Monday 25 September 2023

Bible Book:
Genesis

In the beginning when God created the heavens and the earth, the earth was a formless void and darkness covered the face of the deep, while a wind from God swept over the face of the waters. Then God said, ‘Let there be light’; and there was light. (vs 1-3)

Genesis 1:1-13 Monday 25 September 2023

Psalm 123

Background

In some translations verse 1 is a separate sentence declaring God to be the Creator (which all religions essentially believe regarding their god and the universe). Others like the NRSV quoted above put the focus of the Bible’s first sentence upon the complete disorder of matter when God began working with it as described in verse 2. It matters little, and we can be sure the writer did not intend to answer much later theological questionssuch as whether God created matter itself out of nothing or only imposed order on pre-existing matter, or scientific questions about what happened in those nanoseconds after the Big Bang which the known laws of physics are unable to describe.

What does become clear in verse 2 is the poetic nature of this chapter, which uses familiar images to try to describe that which still remains largely mysterious to those who do understand modern physics. It is stylised poetry in which each of the six days of creation, of which today’s passage refers to the first three, is described (with variations) in four statements: God says that something should happen and it does; God describes the result as good/beautiful (except on day two); God names things created (but only on the first three days); and finally the statement “there was evening and there was morning” declares the completeness of the day’s work.

 Light seems a logical element of creation with which to begin, and the separation of day and night is itself a necessary prerequisite when speaking of 'days' of creation.
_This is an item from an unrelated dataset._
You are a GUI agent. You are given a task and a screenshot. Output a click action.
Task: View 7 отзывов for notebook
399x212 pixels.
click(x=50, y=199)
The sky is created on day two, and then the land and the oceans on day three, along with all the vegetation.

 Any reader must conclude that the author’s primary purpose in this chapter is to declare that the world as we know it came into being step by step in line with God’s purpose. Moreover, we begin to get the message that everything God made was good, contrary to some other creation accounts in which both good and evil were created together. 

 

To Ponder:

  • You likely already have some familiarity with this well-known passage, but what particularly stood out for you in reading it today?
  • Creation is described as taking place during the course of six earth days; the well-evidenced scientific theories suggest billions of years. Why might some readers find the difference to be a problem?

Prayer

Creator of light, make new light shine in all places where people feel they are in darkness, and shine your light also in the dark corners of my life. Amen.